Road back home
(Autoproduction – 2026)
Durée 53’42 – 11 Titres
Depuis plus de trois décennies, Baums Bluesbenders trace sa route dans le paysage blues européen avec une constance rare et une authenticité qui force le respect. Fondé en 1993 autour de Norfried Baum, le groupe s’est imposé au fil des années comme une formation de scène incontournable, capable d’enflammer aussi bien les clubs intimistes que les festivals majeurs. Leur long parcours les a menés à accompagner des figures légendaires telles que Louisiana Red, Greg Copeland ou Richard Bargel et à assurer des premières parties mémorables pour Rick Vito, Rudy Rotta, Tino Gonzales, Big Daddy Wilson, Dave Goodman ou encore Z.Z. Top. Une trajectoire qui dit tout de leur crédibilité et de leur enracinement profond dans la culture blues.
Cette longévité n’est pas le fruit du hasard, elle repose sur une passion intacte, une énergie scénique communicative et une connaissance intime des multiples facettes du blues et des musiques américaines. Cette diversité d’influences irrigue leur identité musicale et trouve aujourd’hui son expression la plus aboutie dans un album qui porte bien son nom, « Road Back Home ».

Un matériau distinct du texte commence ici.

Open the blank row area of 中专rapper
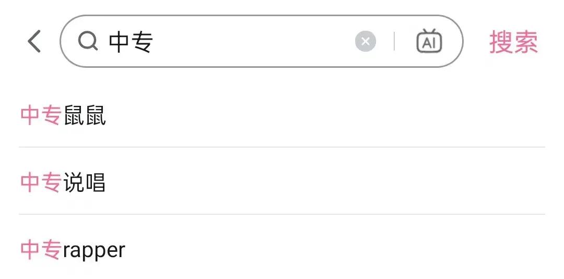The image size is (564, 279). coord(334,250)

Co-produit et mixé par Jan Laacks, connu notamment pour son travail avec Layla Zoe, « Road Back Home » est présenté par le groupe comme un disque qui nous emmène dans un voyage dans le temps, avec divers styles de blues qui nous ont accompagnés et inspirés tout au long de notre vie. Et c’est exactement ce que l’on ressent dès les premières mesures, un voyage, une traversée, un retour à la maison musicale.
L’album fonctionne comme une carte postale sonore, un hommage vibrant à toutes les musiques qui ont façonné les Bluesbenders. On y retrouve des éclats de Chicago blues, des effluves de swamp rock, des grooves soul, des respirations cajun, et cette manière très personnelle de faire dialoguer tradition et modernité. Rien n’y sonne figé, chaque titre respire la vie, la route, l’expérience accumulée sur des centaines de scènes.
La production de Jan Laacks apporte une clarté chaleureuse, mettant en valeur la cohésion du groupe et la dynamique naturelle de leurs arrangements. Les guitares y sont tantôt rugueuses, tantôt caressantes, la section rythmique avance avec assurance, les voix portent une sincérité qui ne triche pas. On sent un groupe qui ne cherche pas à prouver quoi que ce soit, mais simplement à dire merci à la musique qui l’a construit.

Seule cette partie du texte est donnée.